Sunday, January 31, 2016

Reflecting on Lossyness and Evolving images

A few years ago I tried playing with trying to evolve images out of polygons.  After the post by Roger Alsing that started it all a number of people pondered whether or not it would be usable as a form of image compression.   I was doubtful but gave it a go anyway.  It turned out to be rather competitive at extremely high compression rates.   For my samples I compressed color 256x256 images down to 800-1200 bytes,  achieving quality levels better than many other compression methods.  Those are, however extremely high compression rates in the 0.1 to 0.15 bit-per-pixel range, and should be considered in that context.  For  example I managed to generate a 256x256 Lena image at 1024 bytes with 25psnr.

To get a perspective on where that lies, This paper has a number of graphs showing the rapid decline in quality as bits per pixel approaches zero. 
So that's where things stood when I last played with it.  I might be ready to have another go at it. 

Before I dive into it I felt I should write about some of the things that I learned from my previous experience.  Working with the evolver gave me plenty of things to ponder, and I think much of what I have learned came slowly to me during the intervening years as I thought about what it realy means.

Thinking about lossiness and expressiveness 

One of the things my experience helped me with was formalising what is essentialy the obvious idea behind the process of evolving pictures.  The ideal evolvable representation is a dataform which can express the widest range of images while maintaining a similarity between codes with minor differences.   The second aspect of that principle is easy to accommodate, a bitmap does almost exactly this.  A bitmap does a very poor job satisfying the first principle though because the range and difference required has to be considered in the space of everything that humans can perceive.

Here's an example to show the problem.

Spot the Difference.
A and B are one pixel different as are C and D

A single pixel change in the second pair of 64x64 images can be more easily perceived than the first because the image is simpler.   If you are considering each image to occupy a position in the space of human perceivable images you would say the distance between A and B is less than C and D.

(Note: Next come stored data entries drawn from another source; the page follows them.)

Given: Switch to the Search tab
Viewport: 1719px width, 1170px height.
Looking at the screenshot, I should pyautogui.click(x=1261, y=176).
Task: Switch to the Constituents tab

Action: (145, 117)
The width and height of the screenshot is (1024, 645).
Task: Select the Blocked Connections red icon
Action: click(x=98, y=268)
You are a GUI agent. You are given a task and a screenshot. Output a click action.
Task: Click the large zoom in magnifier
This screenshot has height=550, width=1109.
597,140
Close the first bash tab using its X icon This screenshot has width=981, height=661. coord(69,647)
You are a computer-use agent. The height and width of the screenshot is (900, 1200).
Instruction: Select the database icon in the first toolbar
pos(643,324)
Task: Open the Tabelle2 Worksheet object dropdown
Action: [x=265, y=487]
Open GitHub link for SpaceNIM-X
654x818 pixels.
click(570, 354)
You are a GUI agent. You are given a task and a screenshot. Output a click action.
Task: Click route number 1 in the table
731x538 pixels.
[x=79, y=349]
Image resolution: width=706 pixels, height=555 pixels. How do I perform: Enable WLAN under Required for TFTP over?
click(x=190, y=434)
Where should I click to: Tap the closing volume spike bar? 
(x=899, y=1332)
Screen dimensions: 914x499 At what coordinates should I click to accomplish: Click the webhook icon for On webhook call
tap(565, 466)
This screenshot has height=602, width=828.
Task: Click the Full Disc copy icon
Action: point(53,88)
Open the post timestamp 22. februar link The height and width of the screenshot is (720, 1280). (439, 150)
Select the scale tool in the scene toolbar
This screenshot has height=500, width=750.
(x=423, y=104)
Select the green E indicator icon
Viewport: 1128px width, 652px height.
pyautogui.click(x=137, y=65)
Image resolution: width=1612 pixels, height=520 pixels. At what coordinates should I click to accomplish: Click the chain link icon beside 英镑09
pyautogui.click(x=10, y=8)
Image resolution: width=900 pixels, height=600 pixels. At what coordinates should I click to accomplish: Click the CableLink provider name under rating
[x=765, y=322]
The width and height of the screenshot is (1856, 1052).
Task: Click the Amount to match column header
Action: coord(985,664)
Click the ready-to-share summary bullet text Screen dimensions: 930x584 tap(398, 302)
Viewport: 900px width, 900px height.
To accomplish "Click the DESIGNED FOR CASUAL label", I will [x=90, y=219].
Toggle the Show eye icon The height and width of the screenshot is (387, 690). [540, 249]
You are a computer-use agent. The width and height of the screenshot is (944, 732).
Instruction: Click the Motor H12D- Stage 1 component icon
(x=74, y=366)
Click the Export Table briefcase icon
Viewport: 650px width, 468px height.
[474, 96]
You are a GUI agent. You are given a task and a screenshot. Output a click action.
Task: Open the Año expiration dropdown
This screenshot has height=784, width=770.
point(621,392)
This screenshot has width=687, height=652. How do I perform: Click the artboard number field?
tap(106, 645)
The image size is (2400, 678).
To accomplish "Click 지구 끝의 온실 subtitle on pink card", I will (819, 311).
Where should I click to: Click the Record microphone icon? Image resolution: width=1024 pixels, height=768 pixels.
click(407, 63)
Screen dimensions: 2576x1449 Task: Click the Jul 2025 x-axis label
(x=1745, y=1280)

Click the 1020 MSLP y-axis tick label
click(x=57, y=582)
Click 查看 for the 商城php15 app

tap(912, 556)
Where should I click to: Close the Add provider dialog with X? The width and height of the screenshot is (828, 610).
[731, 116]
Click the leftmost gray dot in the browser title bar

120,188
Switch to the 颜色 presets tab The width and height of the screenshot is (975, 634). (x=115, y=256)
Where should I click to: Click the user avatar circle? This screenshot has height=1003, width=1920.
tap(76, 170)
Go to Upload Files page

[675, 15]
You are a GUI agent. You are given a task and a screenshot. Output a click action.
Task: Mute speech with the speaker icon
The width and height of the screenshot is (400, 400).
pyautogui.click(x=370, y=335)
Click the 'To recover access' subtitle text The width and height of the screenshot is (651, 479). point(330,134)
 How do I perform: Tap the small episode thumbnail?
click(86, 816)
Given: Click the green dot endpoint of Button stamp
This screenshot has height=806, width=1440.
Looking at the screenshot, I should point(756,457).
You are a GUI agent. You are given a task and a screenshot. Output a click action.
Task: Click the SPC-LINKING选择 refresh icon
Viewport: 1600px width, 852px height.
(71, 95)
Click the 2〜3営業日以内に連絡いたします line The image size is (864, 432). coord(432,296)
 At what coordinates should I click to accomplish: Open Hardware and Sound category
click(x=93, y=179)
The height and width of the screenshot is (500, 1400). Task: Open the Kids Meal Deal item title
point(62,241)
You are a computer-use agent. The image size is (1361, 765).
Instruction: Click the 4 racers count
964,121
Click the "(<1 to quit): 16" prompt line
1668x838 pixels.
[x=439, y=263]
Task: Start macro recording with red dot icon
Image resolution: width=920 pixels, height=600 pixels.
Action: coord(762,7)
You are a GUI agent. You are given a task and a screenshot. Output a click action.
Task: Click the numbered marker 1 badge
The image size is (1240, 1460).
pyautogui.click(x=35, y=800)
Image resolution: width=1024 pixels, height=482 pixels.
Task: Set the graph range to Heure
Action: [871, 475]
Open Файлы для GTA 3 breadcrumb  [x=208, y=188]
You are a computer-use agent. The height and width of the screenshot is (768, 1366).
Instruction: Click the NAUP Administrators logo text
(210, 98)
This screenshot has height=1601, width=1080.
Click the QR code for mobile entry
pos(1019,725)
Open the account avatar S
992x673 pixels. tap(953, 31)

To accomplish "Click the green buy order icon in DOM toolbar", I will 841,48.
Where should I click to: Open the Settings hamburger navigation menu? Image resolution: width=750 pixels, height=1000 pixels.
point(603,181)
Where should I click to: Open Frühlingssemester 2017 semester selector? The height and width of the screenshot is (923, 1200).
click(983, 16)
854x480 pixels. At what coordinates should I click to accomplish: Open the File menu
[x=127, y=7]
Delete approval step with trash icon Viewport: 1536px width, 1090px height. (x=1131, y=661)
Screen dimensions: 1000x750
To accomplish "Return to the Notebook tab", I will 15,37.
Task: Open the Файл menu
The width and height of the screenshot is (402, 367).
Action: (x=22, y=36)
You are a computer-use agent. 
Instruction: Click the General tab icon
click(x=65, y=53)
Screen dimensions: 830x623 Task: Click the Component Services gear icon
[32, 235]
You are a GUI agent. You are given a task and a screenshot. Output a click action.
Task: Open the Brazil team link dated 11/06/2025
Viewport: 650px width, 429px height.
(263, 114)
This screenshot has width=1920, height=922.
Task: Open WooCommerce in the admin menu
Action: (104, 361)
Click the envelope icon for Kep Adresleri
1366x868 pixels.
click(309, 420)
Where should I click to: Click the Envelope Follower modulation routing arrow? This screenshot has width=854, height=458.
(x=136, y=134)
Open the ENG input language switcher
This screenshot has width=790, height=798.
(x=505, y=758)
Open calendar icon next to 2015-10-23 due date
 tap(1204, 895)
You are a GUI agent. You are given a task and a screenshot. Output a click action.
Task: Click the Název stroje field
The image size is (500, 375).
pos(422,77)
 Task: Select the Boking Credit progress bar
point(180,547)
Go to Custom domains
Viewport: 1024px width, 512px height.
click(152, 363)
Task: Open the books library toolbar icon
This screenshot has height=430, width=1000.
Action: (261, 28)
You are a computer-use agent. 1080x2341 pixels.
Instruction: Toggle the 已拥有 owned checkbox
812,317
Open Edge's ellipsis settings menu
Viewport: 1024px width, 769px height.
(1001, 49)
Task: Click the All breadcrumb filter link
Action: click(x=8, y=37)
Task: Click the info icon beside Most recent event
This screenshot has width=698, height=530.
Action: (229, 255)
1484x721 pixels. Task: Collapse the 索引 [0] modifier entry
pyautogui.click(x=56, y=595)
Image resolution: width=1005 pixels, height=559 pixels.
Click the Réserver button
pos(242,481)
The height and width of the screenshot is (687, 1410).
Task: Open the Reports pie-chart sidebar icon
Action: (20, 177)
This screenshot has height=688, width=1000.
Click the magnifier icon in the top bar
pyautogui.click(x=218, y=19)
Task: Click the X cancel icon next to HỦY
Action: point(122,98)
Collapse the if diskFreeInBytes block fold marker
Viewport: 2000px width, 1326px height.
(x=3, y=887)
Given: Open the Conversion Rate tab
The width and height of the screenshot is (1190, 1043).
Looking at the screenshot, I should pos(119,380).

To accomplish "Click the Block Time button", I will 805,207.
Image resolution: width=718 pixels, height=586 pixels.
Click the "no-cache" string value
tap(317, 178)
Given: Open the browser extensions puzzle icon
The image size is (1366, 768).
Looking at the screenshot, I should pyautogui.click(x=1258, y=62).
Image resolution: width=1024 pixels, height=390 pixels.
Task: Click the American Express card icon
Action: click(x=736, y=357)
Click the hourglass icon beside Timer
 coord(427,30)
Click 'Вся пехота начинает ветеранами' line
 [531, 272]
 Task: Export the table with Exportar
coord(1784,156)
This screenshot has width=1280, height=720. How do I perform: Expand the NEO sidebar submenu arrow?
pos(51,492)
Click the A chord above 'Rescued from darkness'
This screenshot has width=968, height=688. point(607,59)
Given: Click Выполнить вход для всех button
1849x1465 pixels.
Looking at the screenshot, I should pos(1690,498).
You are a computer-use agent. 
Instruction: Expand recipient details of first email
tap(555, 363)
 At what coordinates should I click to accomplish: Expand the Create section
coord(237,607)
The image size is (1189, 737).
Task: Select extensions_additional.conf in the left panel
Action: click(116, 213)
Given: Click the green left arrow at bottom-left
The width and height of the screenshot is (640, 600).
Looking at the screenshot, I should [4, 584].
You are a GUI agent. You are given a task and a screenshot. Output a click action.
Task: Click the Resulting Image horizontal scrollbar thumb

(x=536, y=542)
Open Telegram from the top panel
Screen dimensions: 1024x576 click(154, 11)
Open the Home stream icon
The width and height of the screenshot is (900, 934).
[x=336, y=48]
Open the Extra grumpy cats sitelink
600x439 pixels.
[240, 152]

The ideal image representation would be something where every codeable image formed evenly spaced points in the full field of humanly perceivable things.    That is ultimately the best that any lossy data compression can achieve.   Finding such a representation is difficult, if not impossible.   Even identifying what is perceivable is a difficult question.  At present, it is even a difficult task to evaluate just how perceptibly different two images are.  Stuctural Similarity (SSIM) is used over Peak Signal to Noise Ratio (PSNR) in many tests.   SSIM is still an extremely crude approximation of what happens during the interaction of the senses and the mind.   To make matters worse, given that our perceptions are also colored by our knowledge, learning more about perception can alter how we perceive things.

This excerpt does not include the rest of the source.